El tiempo pasaba volando con Kírilovna, nombre que le dieron a esta criada cuando entró como criada en el castillo. Era una nativa de nombre Meda, “mujer profeta”, no se sabe si zuñi o apache, evangelizada y bautizada por los franciscanos como María Soledad, pero sin olvidar, ni abandonar, sus costumbres maternas. Les contaba que,

  • cuando Bartolomé y Tepox, que lideraban a los tobosos en tiempos del gobernador de la Nueva Ucrania, Diego Guajardo y Fajardo, mientras que los tarahumaras eran guiados por Teporame, ataron con tiras de piel de bisonte al capitán encargado de los soldados que, desesperadamente, los siguió desde San José del Parral hasta el Bolsón de Mapimí…
  • ¿Cuándo fue eso Kírilovna? Preguntó el más pequeño.
  • Guarda silencio, dijeron los demás. No te has dado cuenta que le cuesta trabajo pensar pensar en ruso. Deja que siga con el relato antes que el abuelo pida su vodka y nos llame para contarnos cuando luchó solo contra cuatro mongoles en la Nueva Siberia.
  • Cansados -prosiguió-, se ocultaron tras las piedras y empezaron a lanzar sus flechas con las puntas envenenadas -también exageraba un poco sus historias- y fueron cayendo uno a uno sus enemigos. Después de un rato, solo se escuchaban quejidos y gritos de guerra….

 

IV

 

A pesar del intenso calor veraniego en esas áridas tierras que los hacia ir a tomar agua con relativa frecuencia y porque el príncipe, mecenas de la familia, los obligaba a usar la tradicional vestimenta siberiana: los hombres vestidos con camiseta (kosovorotka), un cinturón de seda, o lana, pantalones negros de lino, botas a la altura de la rodilla y el gorro, o karluz y las mujeres debían usar el sarafán, o vestido largo, medias de lana y el kokósnhik, o tocado que se ponen en la cabeza. Ropa, cabe decirlo, nada adecuada para esa época del año en zonas con climas extremosos y que, allende la Nueva Galicia se incrementaba el calor, sobre todo, en las desérticas tierras aún bajo dominio de la Apachería, o Nueva Mongolia, de acuerdo con el colonizador en turno. Era una vestimenta propia para los inviernos tan prolongados en tierras de sus ancestros provenientes del Cáucaso, pero la nostalgia, era la nostalgia y quien mandaba la imponía, a pesar de las quejas de sus descendientes.

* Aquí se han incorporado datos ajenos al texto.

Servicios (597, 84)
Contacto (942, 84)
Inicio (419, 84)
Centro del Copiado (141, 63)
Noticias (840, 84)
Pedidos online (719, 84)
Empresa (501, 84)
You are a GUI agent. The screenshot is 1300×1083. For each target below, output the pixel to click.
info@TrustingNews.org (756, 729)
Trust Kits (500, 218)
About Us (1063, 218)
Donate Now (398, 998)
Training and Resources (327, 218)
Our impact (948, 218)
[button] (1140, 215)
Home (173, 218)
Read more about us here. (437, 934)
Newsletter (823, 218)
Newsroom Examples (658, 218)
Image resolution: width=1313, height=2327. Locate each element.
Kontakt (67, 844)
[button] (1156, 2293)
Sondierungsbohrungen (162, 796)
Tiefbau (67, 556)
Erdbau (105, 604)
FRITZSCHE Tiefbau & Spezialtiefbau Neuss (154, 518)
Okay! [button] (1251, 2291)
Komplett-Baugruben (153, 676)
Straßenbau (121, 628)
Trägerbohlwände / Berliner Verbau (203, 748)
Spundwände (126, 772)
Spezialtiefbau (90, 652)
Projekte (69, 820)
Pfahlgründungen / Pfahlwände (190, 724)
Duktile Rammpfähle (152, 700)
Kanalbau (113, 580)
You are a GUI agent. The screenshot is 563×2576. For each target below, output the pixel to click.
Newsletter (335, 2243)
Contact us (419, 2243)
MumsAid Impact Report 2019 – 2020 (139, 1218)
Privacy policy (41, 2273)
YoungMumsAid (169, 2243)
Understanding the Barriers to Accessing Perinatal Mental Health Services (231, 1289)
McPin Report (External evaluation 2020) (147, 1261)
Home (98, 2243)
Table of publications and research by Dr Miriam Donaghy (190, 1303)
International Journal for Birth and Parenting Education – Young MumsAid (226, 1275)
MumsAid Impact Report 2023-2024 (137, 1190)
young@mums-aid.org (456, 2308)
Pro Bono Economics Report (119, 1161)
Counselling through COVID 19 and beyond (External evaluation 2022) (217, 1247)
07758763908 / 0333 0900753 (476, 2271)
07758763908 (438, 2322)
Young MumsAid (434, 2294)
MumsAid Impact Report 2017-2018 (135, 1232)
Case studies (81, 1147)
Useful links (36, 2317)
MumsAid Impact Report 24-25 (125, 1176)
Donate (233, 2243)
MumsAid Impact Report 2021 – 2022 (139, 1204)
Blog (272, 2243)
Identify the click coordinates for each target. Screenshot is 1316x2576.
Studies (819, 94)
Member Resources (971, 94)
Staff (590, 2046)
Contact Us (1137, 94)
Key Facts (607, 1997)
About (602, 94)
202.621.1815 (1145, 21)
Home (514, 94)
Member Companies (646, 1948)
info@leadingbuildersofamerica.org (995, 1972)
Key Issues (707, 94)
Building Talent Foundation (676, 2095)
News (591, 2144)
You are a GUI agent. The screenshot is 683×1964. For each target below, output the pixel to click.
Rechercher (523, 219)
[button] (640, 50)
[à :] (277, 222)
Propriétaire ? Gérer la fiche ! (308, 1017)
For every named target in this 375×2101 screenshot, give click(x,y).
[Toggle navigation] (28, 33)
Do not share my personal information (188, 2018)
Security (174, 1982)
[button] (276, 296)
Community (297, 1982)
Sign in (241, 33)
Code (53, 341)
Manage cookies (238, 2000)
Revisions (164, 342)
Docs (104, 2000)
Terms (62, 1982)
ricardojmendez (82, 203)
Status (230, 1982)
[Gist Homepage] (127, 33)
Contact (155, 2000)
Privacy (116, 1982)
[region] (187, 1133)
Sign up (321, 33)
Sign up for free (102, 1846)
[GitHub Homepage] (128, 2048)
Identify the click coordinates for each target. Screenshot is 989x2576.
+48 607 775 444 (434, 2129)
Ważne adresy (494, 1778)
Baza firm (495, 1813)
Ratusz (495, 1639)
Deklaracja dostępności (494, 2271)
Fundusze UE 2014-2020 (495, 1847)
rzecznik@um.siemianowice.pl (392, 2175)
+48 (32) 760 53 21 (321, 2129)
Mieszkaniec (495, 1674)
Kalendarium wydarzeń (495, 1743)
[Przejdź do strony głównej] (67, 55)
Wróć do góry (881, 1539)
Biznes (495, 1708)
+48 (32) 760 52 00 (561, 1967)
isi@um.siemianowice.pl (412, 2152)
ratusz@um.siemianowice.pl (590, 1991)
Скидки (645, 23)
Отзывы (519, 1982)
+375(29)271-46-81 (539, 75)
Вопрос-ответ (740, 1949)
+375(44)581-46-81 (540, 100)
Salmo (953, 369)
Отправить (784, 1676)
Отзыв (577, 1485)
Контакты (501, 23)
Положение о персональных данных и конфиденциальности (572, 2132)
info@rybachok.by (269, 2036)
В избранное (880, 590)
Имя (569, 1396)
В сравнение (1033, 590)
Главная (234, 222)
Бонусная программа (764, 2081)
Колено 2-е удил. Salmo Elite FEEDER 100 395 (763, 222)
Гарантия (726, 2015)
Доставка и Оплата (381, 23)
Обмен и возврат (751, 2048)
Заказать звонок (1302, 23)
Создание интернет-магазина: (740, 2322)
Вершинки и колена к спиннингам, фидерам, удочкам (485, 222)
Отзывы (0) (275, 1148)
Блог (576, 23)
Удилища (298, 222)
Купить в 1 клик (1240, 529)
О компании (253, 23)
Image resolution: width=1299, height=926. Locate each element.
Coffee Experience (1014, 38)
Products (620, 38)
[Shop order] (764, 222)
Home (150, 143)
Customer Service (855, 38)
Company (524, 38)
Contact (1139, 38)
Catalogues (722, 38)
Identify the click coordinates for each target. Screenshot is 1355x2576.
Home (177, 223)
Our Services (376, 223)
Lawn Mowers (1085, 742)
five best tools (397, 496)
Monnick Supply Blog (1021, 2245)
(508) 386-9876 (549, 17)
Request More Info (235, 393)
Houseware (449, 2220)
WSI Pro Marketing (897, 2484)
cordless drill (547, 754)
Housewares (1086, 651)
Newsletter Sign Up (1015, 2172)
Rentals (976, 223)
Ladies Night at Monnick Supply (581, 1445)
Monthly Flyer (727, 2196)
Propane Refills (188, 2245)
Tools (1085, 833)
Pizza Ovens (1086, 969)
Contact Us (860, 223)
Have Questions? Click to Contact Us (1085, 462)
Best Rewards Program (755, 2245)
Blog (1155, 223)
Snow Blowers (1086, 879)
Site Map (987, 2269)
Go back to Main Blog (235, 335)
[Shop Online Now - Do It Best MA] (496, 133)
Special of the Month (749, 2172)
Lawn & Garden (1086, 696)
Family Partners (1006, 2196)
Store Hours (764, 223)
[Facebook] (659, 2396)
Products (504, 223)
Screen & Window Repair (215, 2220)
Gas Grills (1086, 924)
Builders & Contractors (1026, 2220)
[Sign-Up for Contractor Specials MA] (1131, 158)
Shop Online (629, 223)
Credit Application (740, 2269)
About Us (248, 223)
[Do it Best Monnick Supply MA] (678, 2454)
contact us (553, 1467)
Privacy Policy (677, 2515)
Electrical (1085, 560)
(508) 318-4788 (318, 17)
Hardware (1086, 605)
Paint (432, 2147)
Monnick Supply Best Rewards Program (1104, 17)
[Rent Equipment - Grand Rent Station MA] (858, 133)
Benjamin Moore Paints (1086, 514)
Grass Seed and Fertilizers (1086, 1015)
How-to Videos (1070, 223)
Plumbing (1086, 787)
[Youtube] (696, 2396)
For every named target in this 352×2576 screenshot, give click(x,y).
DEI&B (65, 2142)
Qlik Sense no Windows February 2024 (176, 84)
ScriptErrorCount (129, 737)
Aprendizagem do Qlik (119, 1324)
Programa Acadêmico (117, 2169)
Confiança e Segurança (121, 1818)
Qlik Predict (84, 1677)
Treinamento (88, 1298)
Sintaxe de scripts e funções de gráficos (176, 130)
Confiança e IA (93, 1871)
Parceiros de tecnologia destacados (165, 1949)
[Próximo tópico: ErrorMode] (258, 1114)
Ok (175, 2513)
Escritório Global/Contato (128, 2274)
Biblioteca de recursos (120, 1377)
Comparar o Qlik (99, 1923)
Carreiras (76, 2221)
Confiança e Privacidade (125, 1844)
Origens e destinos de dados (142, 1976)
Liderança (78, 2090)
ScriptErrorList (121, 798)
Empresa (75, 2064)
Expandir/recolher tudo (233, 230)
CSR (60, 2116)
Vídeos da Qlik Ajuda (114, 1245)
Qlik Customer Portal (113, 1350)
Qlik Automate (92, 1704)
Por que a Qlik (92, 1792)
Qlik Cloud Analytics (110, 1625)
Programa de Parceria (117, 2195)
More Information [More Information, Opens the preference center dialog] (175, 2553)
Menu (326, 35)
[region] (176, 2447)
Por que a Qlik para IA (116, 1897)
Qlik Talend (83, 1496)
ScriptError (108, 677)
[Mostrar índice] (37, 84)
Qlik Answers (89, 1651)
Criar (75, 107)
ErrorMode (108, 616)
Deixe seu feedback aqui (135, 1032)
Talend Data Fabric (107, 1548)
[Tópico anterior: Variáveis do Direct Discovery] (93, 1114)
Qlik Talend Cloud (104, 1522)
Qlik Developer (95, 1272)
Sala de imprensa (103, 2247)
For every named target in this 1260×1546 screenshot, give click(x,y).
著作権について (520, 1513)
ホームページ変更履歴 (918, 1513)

Esa añoranza por la vieja Rusia y la armonía familiar acabaría pronto. Si bien era cierto que los rusos tomaron por asalto a los colonos españoles en el septentrión, sorprendiendo a sus escasas tropas destinadas a cuidar y proteger una sociedad que tenía divididos los intereses de las élites, quienes resistieron poco al estar mal armadas, peor pagadas como ya lo había contado, y para  colmo, con los uniformes hechos hilachas al no llegarles los nuevos, según contaban, los oficiales los vendían para sacar dinero, razón más que suficiente para que su oposición a los rusos fuera mínima, la cual redundaba en su poco interés por defender a un rey que en su vida habían visto, no tuvieron la más mínima intención de morir defendiendo sus colores, los de su regimiento y el uniforme con honor, en un territorio tan grande y vasto, principalmente desértico, el cual se extendía, desde la Alta California, hasta la costa del Atlántico, haciendo frontera al norte con los noveles Estados Unidos, los que con el paso del tiempo, dado el poco interés del centro de la Nueva España y de Rusia, pasaría a formar parte de este nuevo país, el cual, de ser conocido como el septentrión novohispano y rebautizado como la Zarina, o Nueva Rusia en honor a Catalina II, finalmente se le conocería como el American Southwest estadounidense. Pero esa es otra historia.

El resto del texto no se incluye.